_DATA PROVIDED_
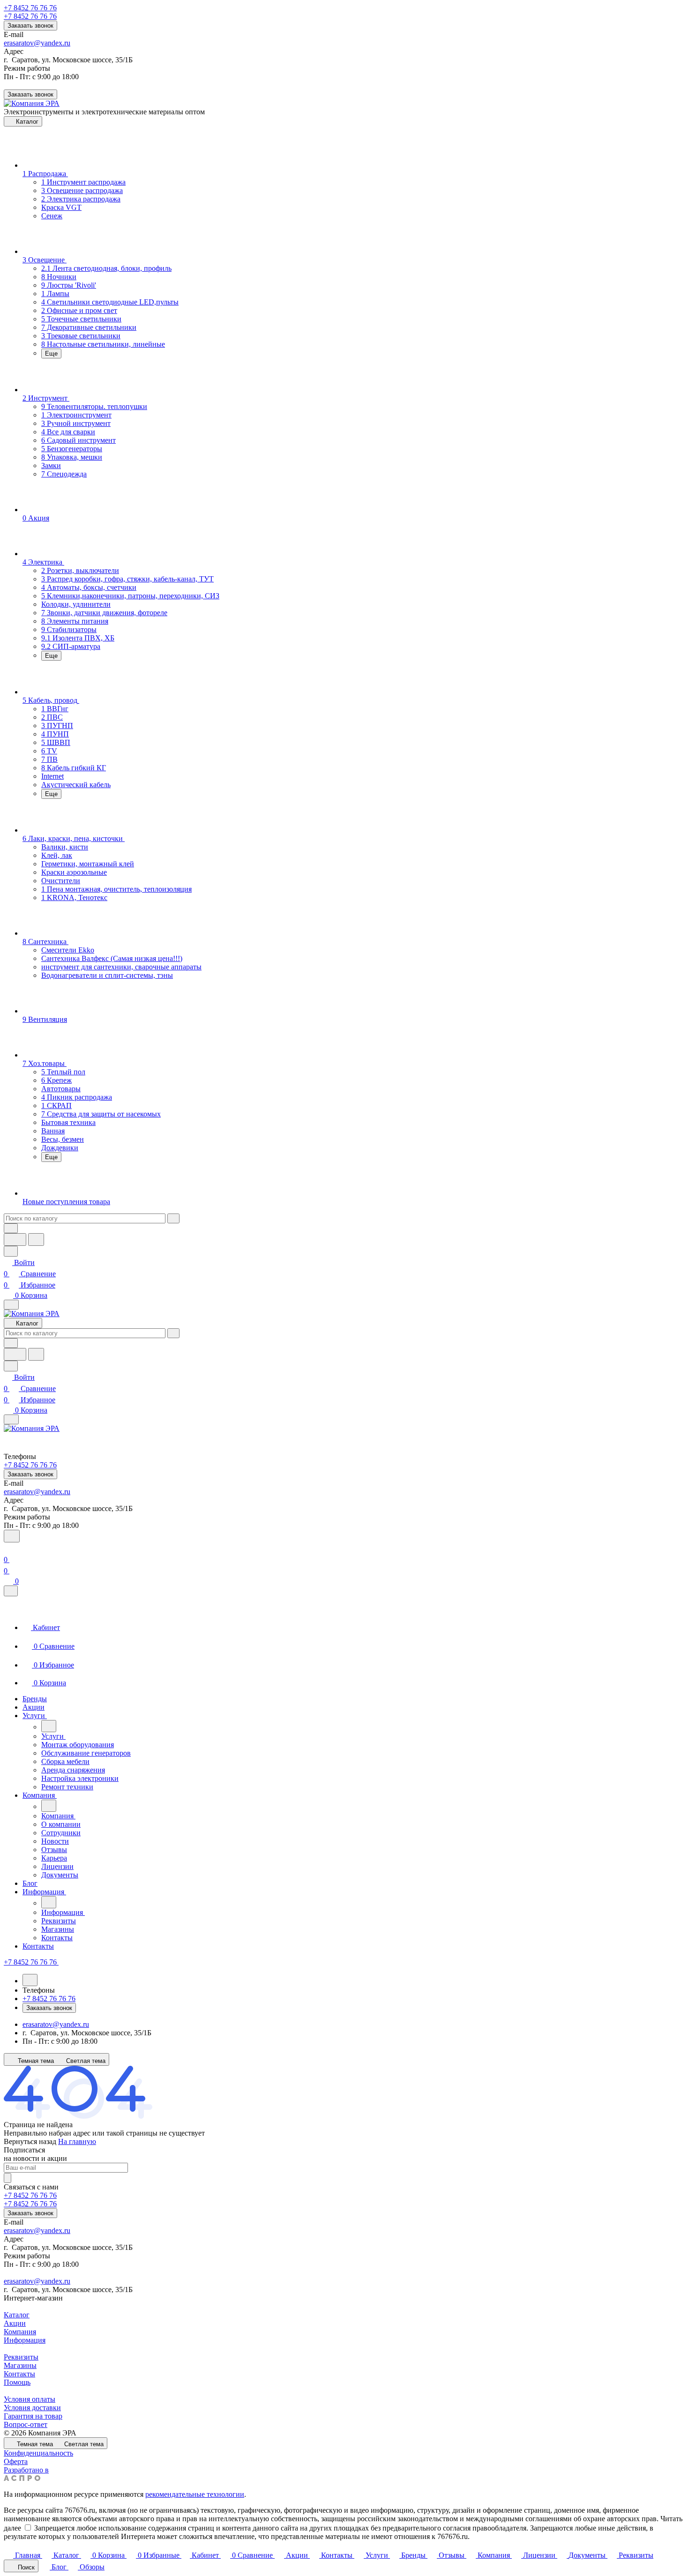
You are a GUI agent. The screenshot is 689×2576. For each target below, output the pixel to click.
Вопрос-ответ (25, 2424)
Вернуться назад (30, 2141)
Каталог (17, 2315)
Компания (20, 2332)
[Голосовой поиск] (15, 1239)
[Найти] (36, 1239)
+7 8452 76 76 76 (30, 8)
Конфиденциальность (38, 2453)
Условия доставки (32, 2408)
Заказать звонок (30, 25)
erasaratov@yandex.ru (37, 43)
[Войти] (8, 1548)
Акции (15, 2323)
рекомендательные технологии (194, 2494)
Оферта (16, 2461)
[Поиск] (12, 1536)
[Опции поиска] (11, 1228)
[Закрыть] (11, 1591)
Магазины (20, 2365)
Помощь (17, 2382)
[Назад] (48, 1726)
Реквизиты (21, 2357)
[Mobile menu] (11, 1419)
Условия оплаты (29, 2399)
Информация (24, 2340)
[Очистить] (173, 1218)
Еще (51, 353)
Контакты (19, 2374)
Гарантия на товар (33, 2416)
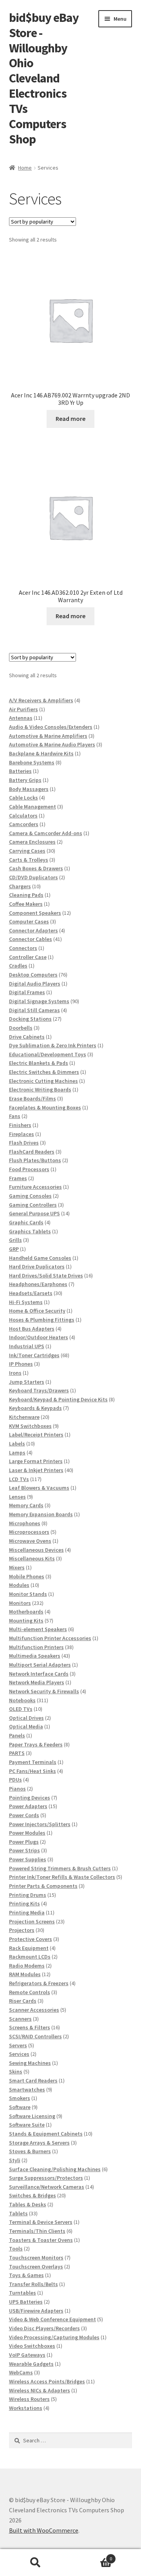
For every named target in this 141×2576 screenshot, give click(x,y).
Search (35, 2562)
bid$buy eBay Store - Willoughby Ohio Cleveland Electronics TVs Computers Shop (44, 78)
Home (25, 167)
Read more (70, 418)
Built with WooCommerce (43, 2530)
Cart (91, 2556)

_TASK TO COMPLETE_
Take the records from their first line through the line containing "76 76 (30, 8)" and please return exactly those lines, both ends included, minus the pictures.

_RESPONSE AREA_
You are a GUI agent. The screenshot is 689×2576. For each target below, output the pixel to click.
Вопрос-ответ (25, 2424)
Вернуться назад (30, 2141)
Каталог (17, 2315)
Компания (20, 2332)
[Голосовой поиск] (15, 1239)
[Найти] (36, 1239)
+7 8452 76 76 76 (30, 8)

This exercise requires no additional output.